From a security manager’s or a security administrator’s perspective, we’re often doing this so that we can separate out different parts of the organization. You might want to put the HR department on one VLAN. You might want to put the shipping and receiving department on a completely different VLAN. So now you’re allowing your firewall, or your router, or your firewall that is acting as a router, to be the gatekeeper, to prevent the HR people from directly communicating to the folks in shipping and receiving and vice versa. There’s maybe sensitive information on the HR servers, and that would give us yet another way to provide some control over the traffic going back and forth over our network.

We’re usually grouping people together in these VLANs by function. It doesn’t have to be that way, but that’s usually how it turns out– the finance department, the executive team, the HR department, et cetera. You don’t want to have people, though, separated too far away from the resources they need to use. If there’s a central email server, you want to have centralized access for that because everybody’s going to be communicating to that email server. You don’t want to put the email server on the HR department’s VLAN, and then force everybody else to come into that VLAN to have access to that particular resource.
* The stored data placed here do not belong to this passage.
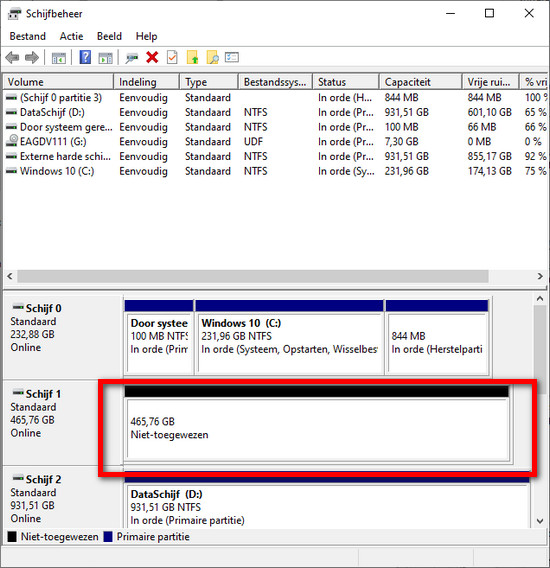This screenshot has height=568, width=550.
Task: Click the back arrow toolbar icon
Action: [13, 58]
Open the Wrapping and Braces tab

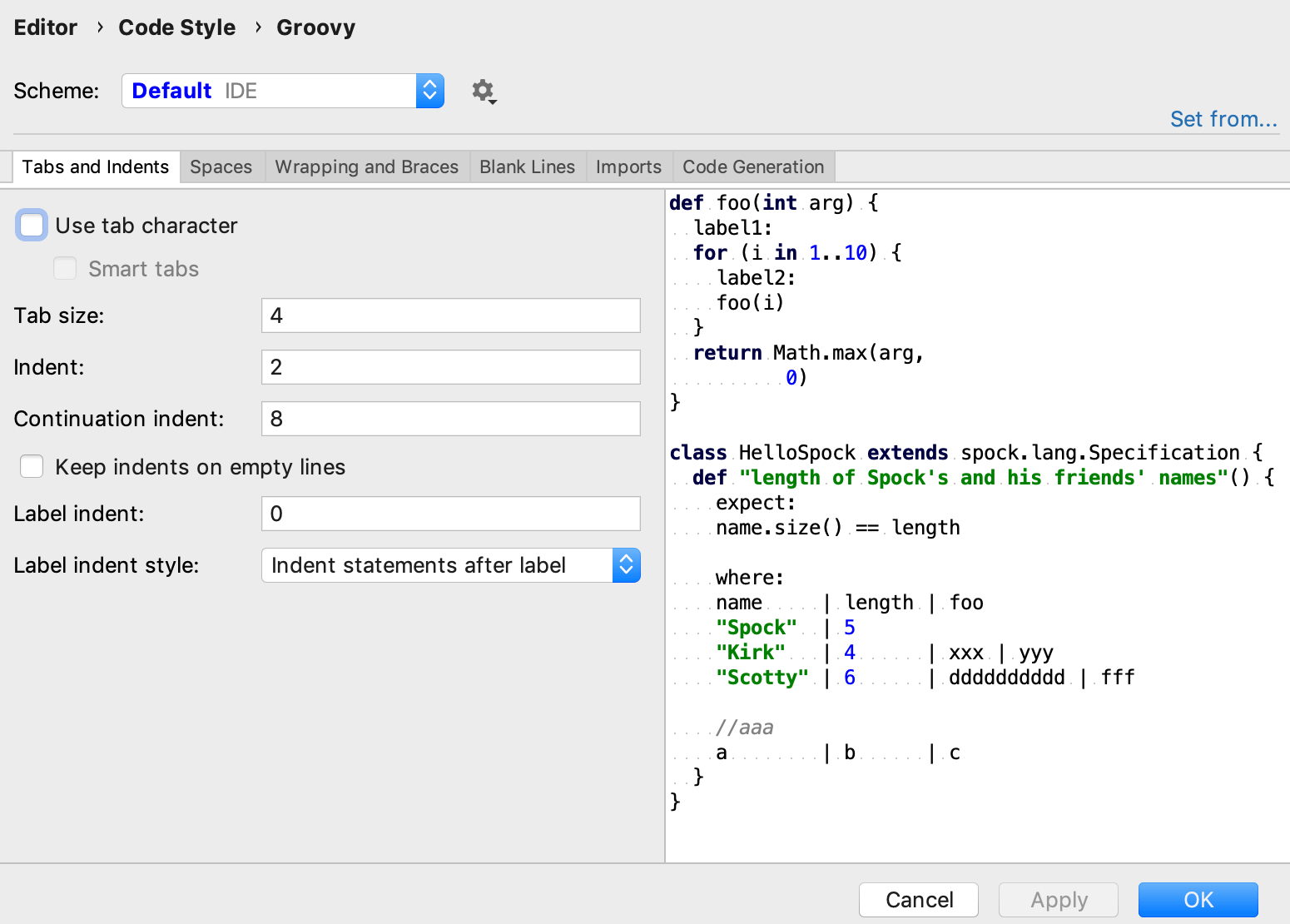click(366, 166)
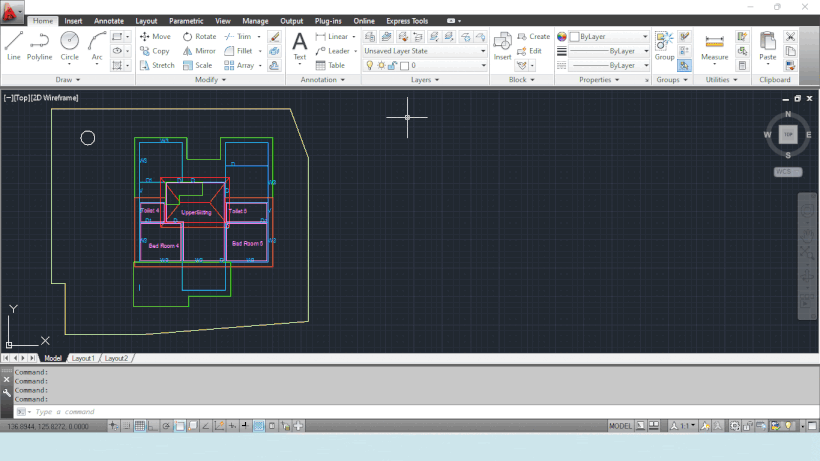The image size is (820, 461).
Task: Open the Layout1 tab
Action: coord(83,357)
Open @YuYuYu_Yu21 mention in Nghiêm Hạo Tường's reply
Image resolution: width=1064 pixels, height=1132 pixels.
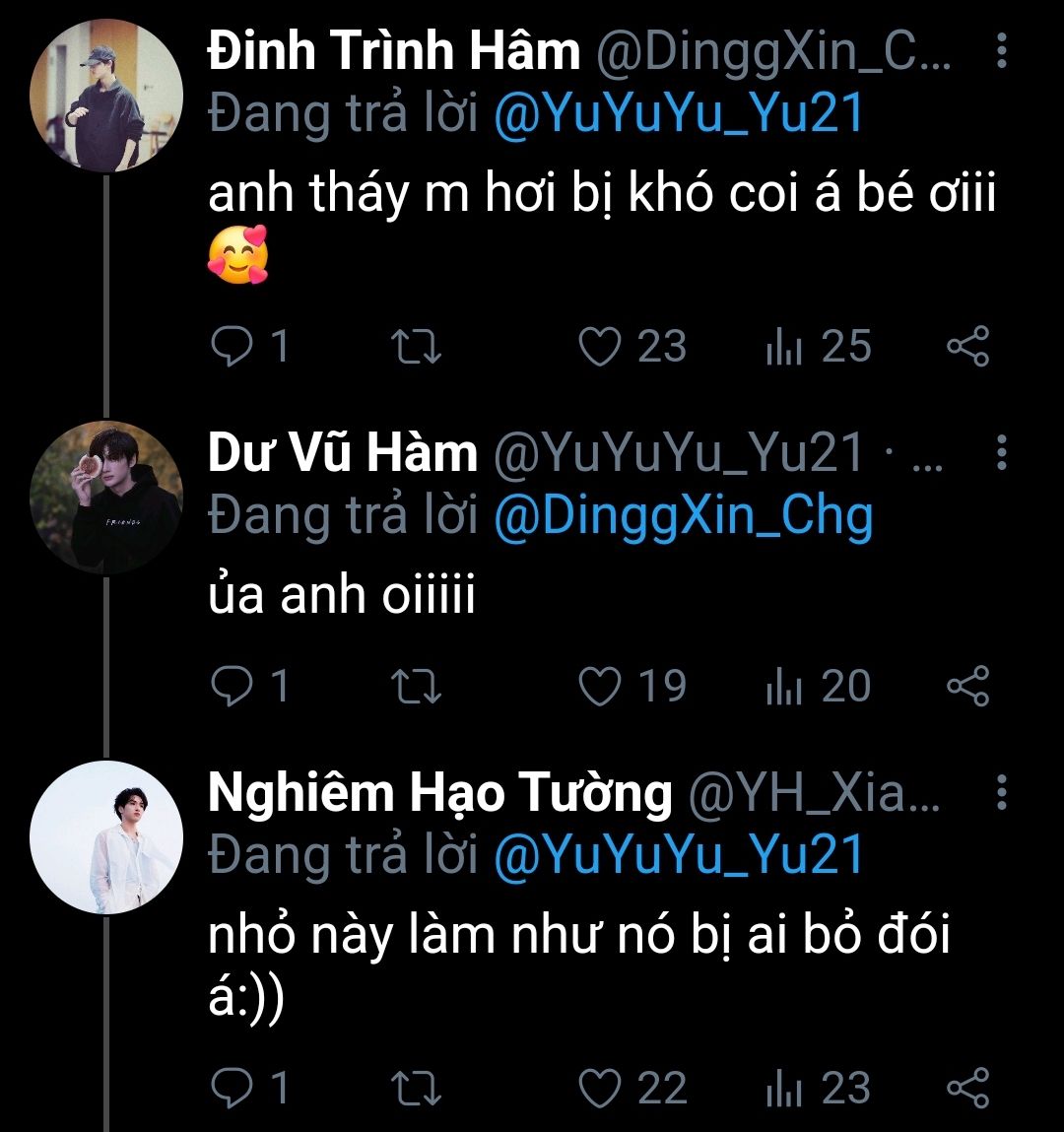pyautogui.click(x=678, y=855)
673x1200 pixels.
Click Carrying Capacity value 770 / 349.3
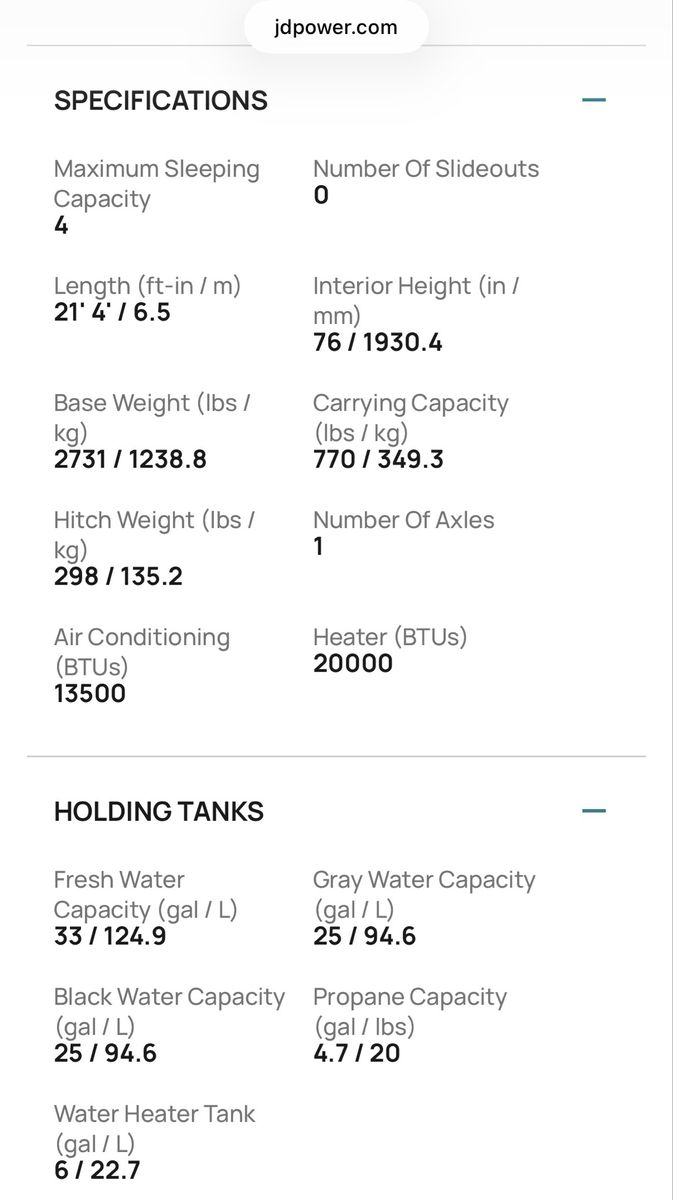378,460
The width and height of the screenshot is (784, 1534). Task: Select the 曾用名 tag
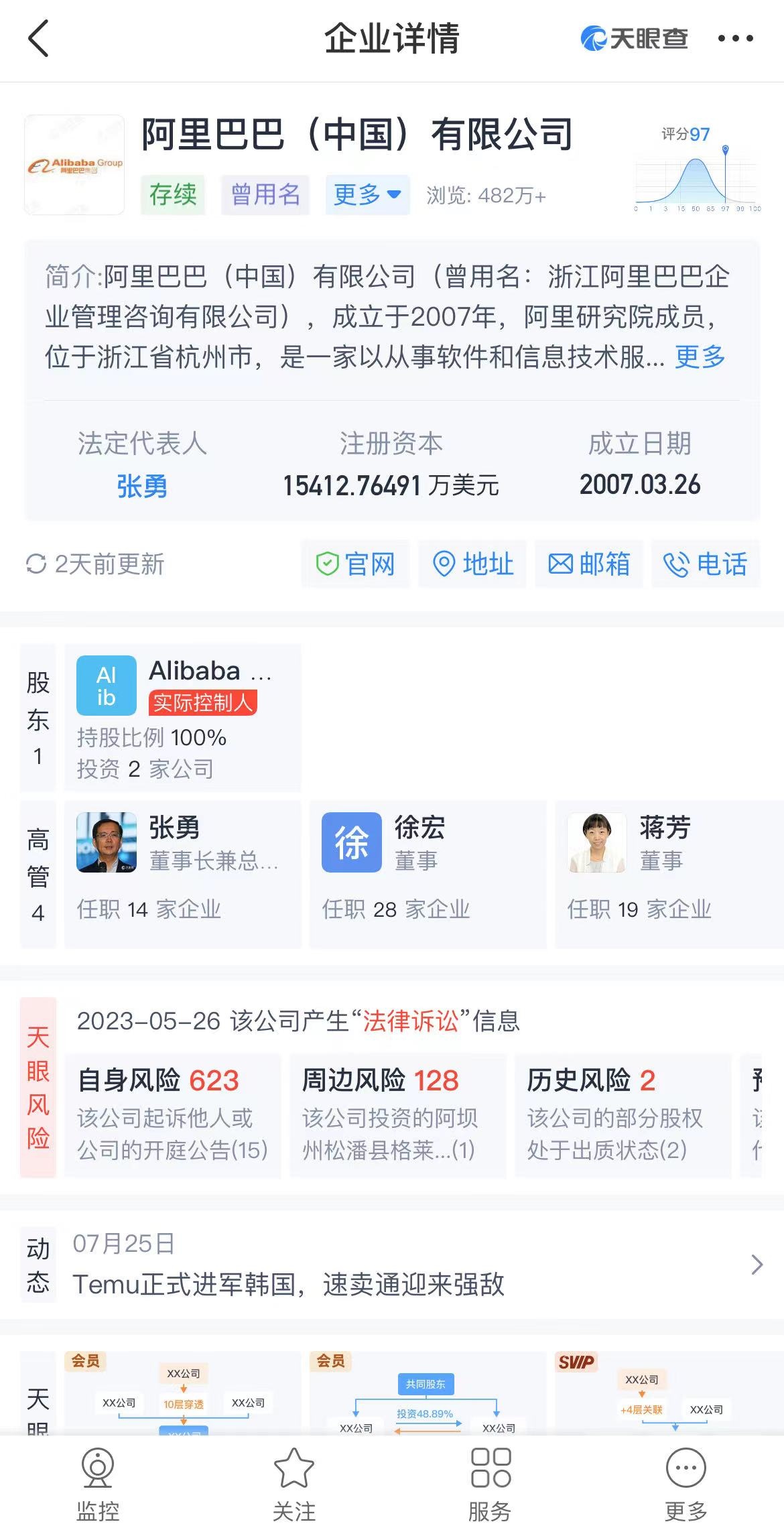(265, 195)
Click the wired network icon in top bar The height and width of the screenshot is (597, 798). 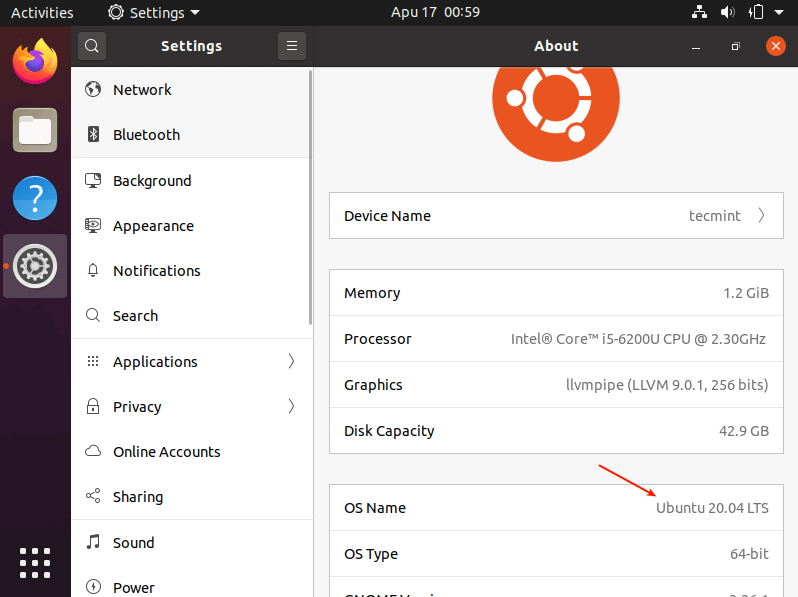(x=700, y=13)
These VLAN communications and automatically putting people into different VLANs is very often integrated with our Network Access Control. You recall the last video we did, we talked about getting access to the network using 802.1X. Once you get your credentials and you’re authenticated on to the network, your Network Access Control system can be set to automatically put you in the correct VLAN. It doesn’t matter what switchport you happen to be a plugging into. That’s pretty flexible, and from a security perspective really provides us with the way to make sure that we’re keeping people segmented onto the VLANs that are very specific to their job function.

Without any way to manage where somebody’s plugged in on a VLAN, it becomes a little more difficult to manage. If all we had was a single switch and everybody on that switch was on one VLAN, we would not only have to logically separate, but really physically separate everybody on to their own switch. You would have red VLAN on one switch, the green VLAN on another switch, and the blue VLAN on a third switch. And if we wanted to communicate between those, everybody would go up to a router and then be sent down to the VLAN they wanted to talk to.

With VLAN management, we can mix and match. We can have different VLANs on different switches. We can assign, either automatically or manually, individual ports to be members of certain VLANs. We can have a port for the green VLAN here. On another completely different switch, a port for the green VLAN here. And because we’re building these communication links between the two switches– called trunks– we’re able to send green VLAN information between all of those devices, and blue VLAN information between all of those devices without having to route anything.

If the green VLAN did want to talk to the blue, they would need to route between those to get back, so there are some network requirements to think about how you would deploy this. But from a security perspective, it gives you a lot of flexibility on where you put people logically in the environment and still protect those very critical resources from other departments.